Pour M. Duceppe, si le NPD est défait aux prochaines élections, ce ne sera pas de la faute du Bloc. «Les conservateurs, il y en a cinq au Québec», rappelle-t-il. «Le problème n'est pas ici, il est ailleurs.»

Indigné

Il s'indigne de voir le NPD courtiser les électeurs québécois en affirmant avoir besoin de leur vote pour battre les conservateurs de Stephen Harper. «Ils nous demandent à nous de faire leur job. Ils veulent battre les conservateurs [du Québec] pour être élus, alors qu'ils ne sont pas capables de les battre au Canada.»

«Pourquoi on devrait s'effacer, nous, et pas les autres? On est toujours en train de s'effacer, c'est quoi cette manie-là?»

Un mois après son retour en politique, Gilles Duceppe semble ne pas vouloir faire grand cas des fluctuations dans les intentions de vote des électeurs québécois qui ont suivi l'annonce de son retour.

Récoltant 25 % des voix au lendemain de ladite annonce, selon un sondage CROP, le Bloc québécois avait perdu 6 points de pourcentage moins d'un mois plus tard, selon cette fois un sondage Léger- Le Journal de Montréal.

Au-delà de ces chiffres, Gilles Duceppe se dit confiant pour la suite des choses. «Je pense que le regain va durer. Il s'agit de travailler très fort pour que ça dure.»

«Un coup d'épée électoral»

Gilles Duceppe n'en revient tout simplement pas de la décision de Stephen Harper annoncée vendredi dans laquelle il impose un moratoire sur la nomination de nouveaux sénateurs. «La constitution qu'ils nous ont imposée les bloque de toute intervention. C'est leur constitution! C'est pas la nôtre, on l'a pas signé! Ils ont mis des règles pour qu'on change rien, et là, ils veulent changer le Sénat.» À ses yeux, cette annonce ne mène nulle part, elle est «un coup d'épée électoral». «Ça va être contesté en cour, et s'il ne nommait plus jamais de sénateur, il n'y aurait plus une loi qui pourrait être adoptée parce qu'il faut que ça passe par les deux chambres», dénonce M. Duceppe. «Ils sont pognés avec leur propre constitution.»
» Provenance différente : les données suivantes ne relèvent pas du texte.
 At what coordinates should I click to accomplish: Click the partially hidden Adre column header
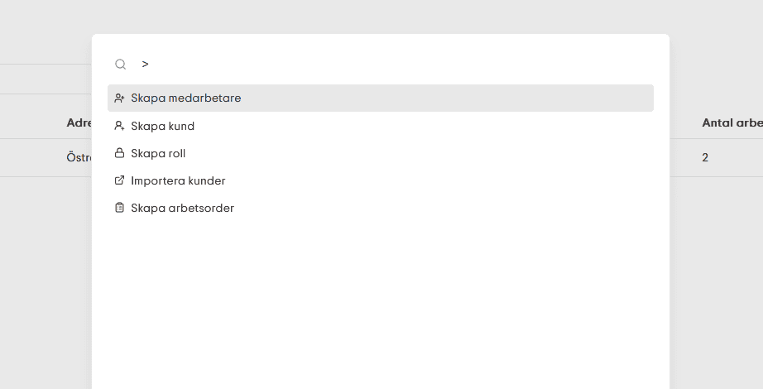tap(79, 122)
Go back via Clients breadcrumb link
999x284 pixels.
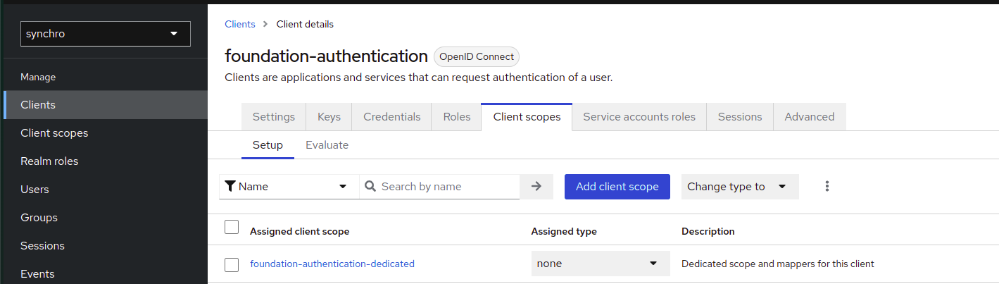tap(239, 24)
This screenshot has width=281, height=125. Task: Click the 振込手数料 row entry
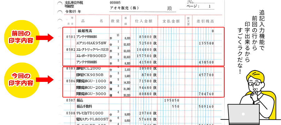coord(85,106)
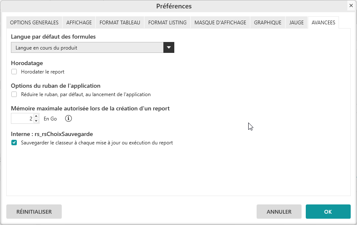The image size is (357, 225).
Task: Close the Préférences dialog
Action: click(x=351, y=5)
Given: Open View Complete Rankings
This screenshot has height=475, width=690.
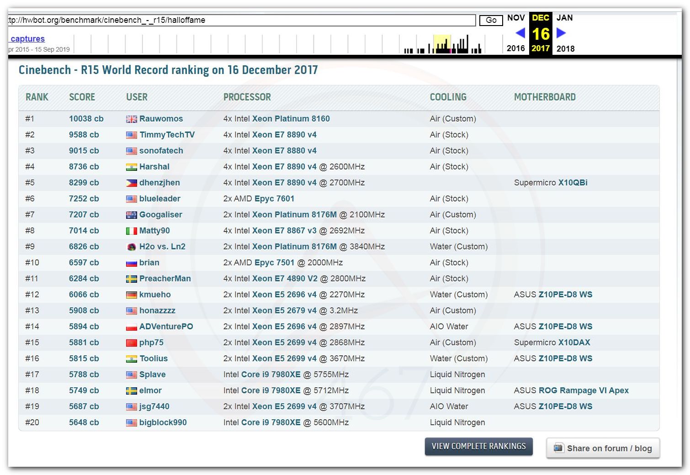Looking at the screenshot, I should tap(478, 446).
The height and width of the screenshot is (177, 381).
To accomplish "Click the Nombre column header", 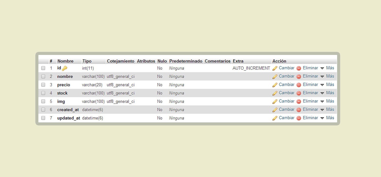I will click(66, 61).
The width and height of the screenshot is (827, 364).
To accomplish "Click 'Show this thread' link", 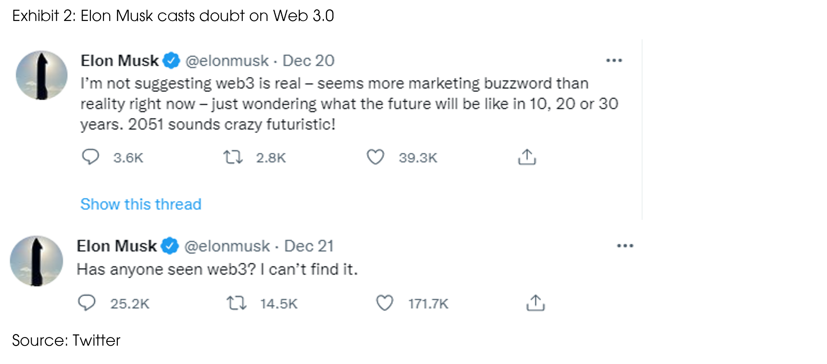I will pyautogui.click(x=141, y=204).

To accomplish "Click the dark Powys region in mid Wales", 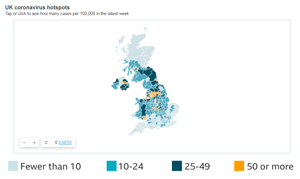I will tap(144, 109).
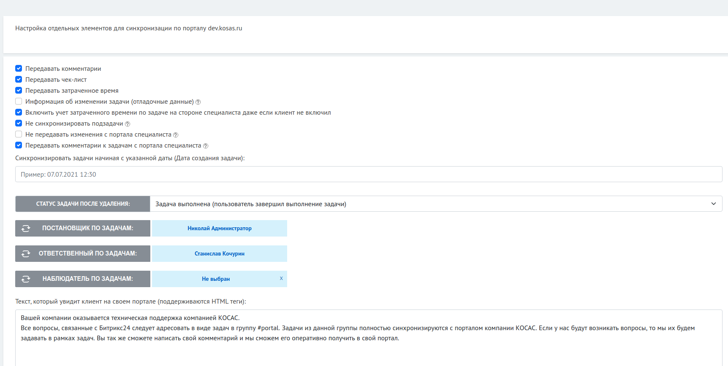Toggle Передавать затраченное время checkbox
Viewport: 728px width, 366px height.
pyautogui.click(x=19, y=90)
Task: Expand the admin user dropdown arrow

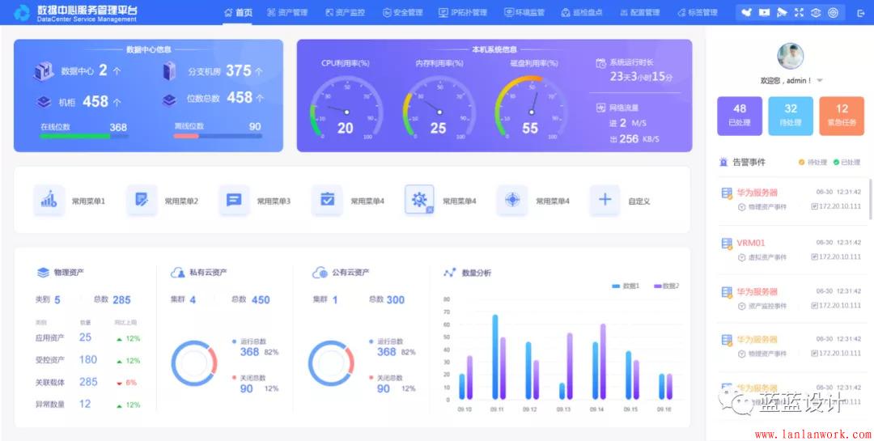Action: point(820,81)
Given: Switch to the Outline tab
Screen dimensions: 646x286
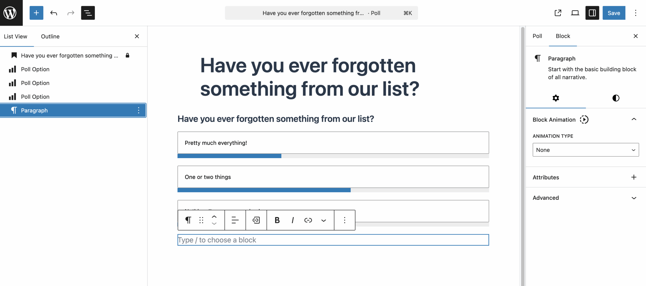Looking at the screenshot, I should pos(50,36).
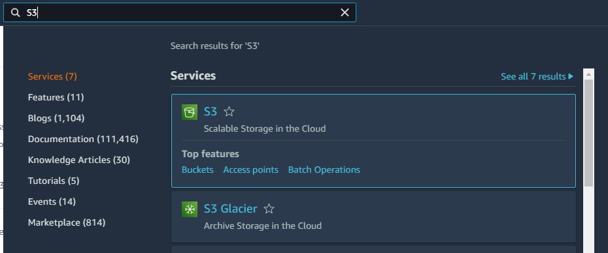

Revoir la Loi sur les Indiens

Il est grand temps de «transformer complètement» la Loi sur les Indiens, affirme le chef du Bloc québécois Gilles Duceppe. «On pourrait s'entendre sur une délégation de pouvoirs» qui serait rendue aux peuples autochtones. À titre d'exemple, il mentionne l'instauration d'un code civil, d'un système de justice réparatrice, et de commissions scolaires propres aux Premières Nations. Par ailleurs, M. Duceppe réclame que les Premières Nations soient reconnues par le Canada comme étant des nations distinctes. «Les conditions idéales pour qu'une telle chose se réalise, c'est que le Québec soit un pays, qui reconnaît que ce sont des nations, et qu'on a tout intérêt à construire un Québec souverain entre nous.»